Usage (with Stable-baselines3)
TODO: Add your code
import gym
from huggingface_sb3 import load_from_hub, package_to_hub, push_to_hub
from huggingface_hub import notebook_login # To log to our Hugging Face account to be able to upload models to the Hub.
from stable_baselines3 import PPO
from stable_baselines3.common.evaluation import evaluate_policy
from stable_baselines3.common.env_util import make_vec_env
# Create the environment
env = make_vec_env('LunarLander-v2', n_envs=16)

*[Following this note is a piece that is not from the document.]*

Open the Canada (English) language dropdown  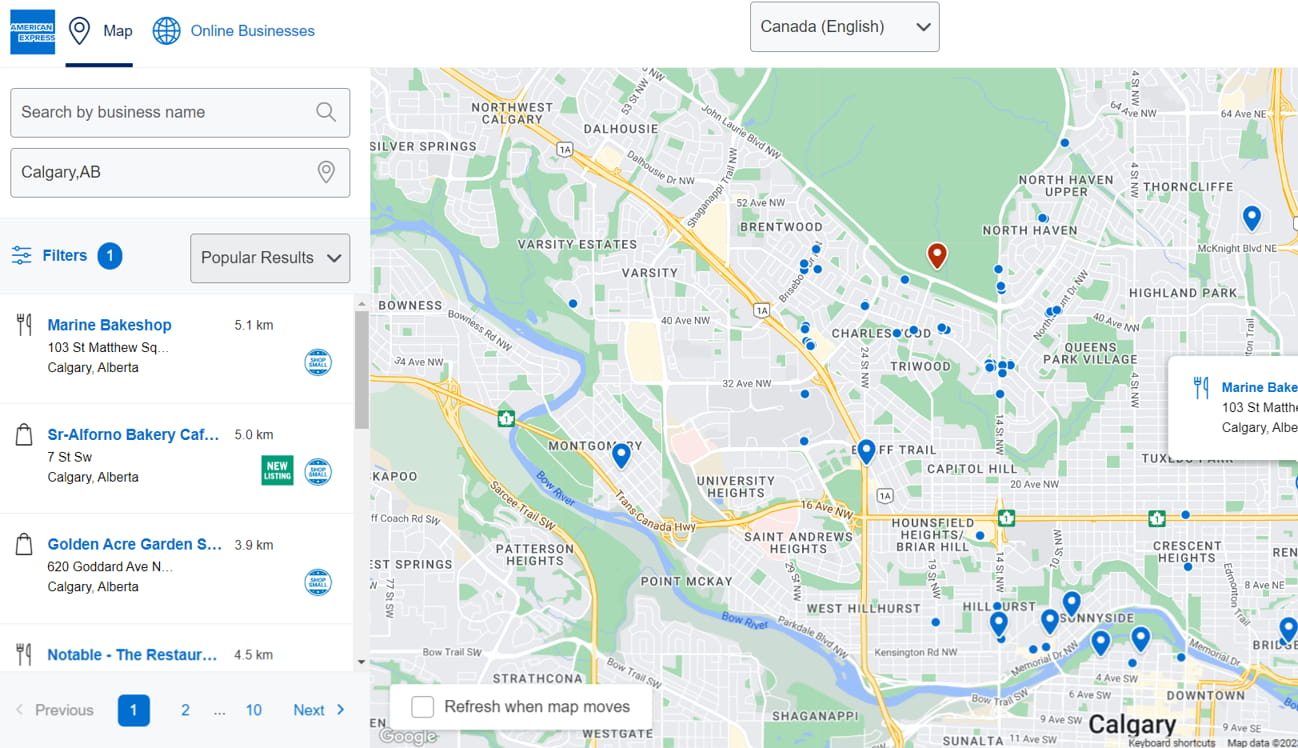click(843, 27)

# Define a PPO MlpPolicy architecture
model = PPO(
policy = 'MlpPolicy',
env = env,
n_steps = 1024,
batch_size = 64,
n_epochs = 4,
gamma = 0.999,
gae_lambda = 0.98,
ent_coef = 0.01,
verbose=1)
# Train the policy for 1,000,000 timesteps
model.learn(total_timesteps=int(1e6))
model_name = "lunar-landing-agent-sid"
model.save(model_name)
# Evaluate policy
# Create a new environment for evaluation
eval_env = gym.make("LunarLander-v2")
# Evaluate the model with 10 evaluation episodes and deterministic=True
mean_reward, std_reward = evaluate_policy(model, eval_env,10, True)
# Print the results
print(f"mean_reward={mean_reward:.2f} +/- {std_reward}")
# Package to hub
from stable_baselines3.common.vec_env import DummyVecEnv
from stable_baselines3.common.env_util import make_vec_env
from huggingface_sb3 import package_to_hub
repo_id = "sidraina/ppo-LunarLander-v2"
env_id = "LunarLander-v2"
# Create the evaluation env
eval_env = DummyVecEnv([lambda: gym.make(env_id)])

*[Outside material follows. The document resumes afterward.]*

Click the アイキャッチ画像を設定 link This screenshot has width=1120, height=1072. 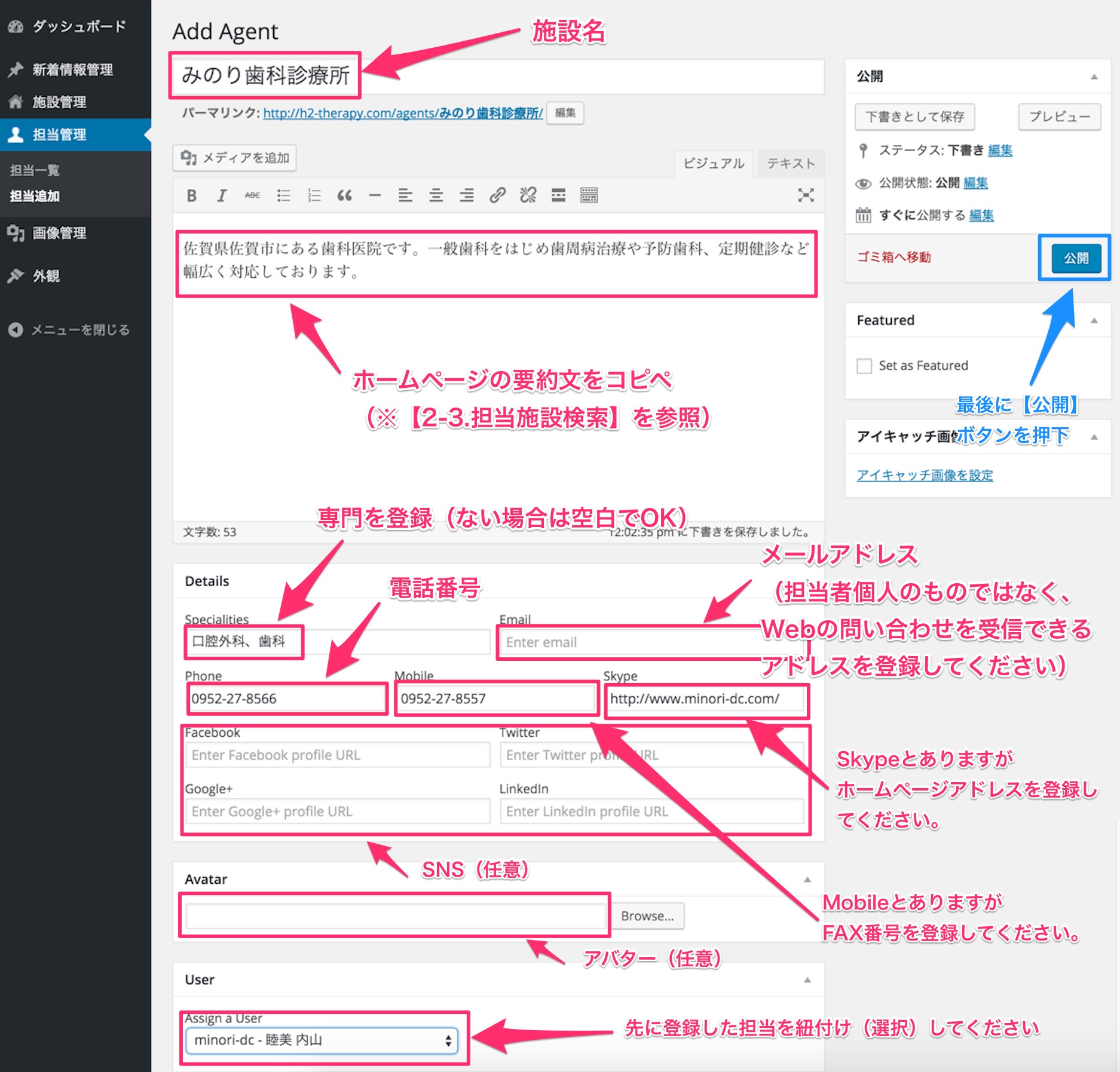[x=925, y=475]
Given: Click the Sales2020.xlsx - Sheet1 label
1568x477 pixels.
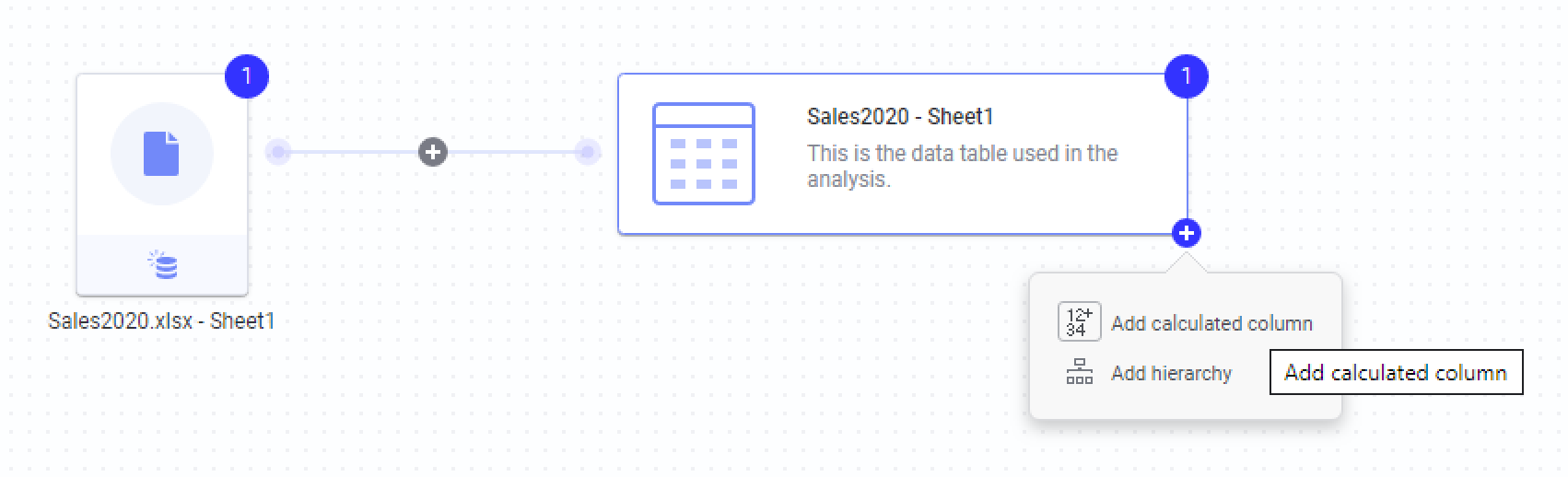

model_architecture = "PPO"
commit_message = "First PPO LunarLander-v2 trained agent"
# method save, evaluate, generate a model card and record a replay video of your agent before pushing the repo to the hub
package_to_hub(model=model,
model_name=model_name,
model_architecture=model_architecture,
env_id=env_id,
eval_env=eval_env,
repo_id=repo_id,
commit_message=commit_message)
...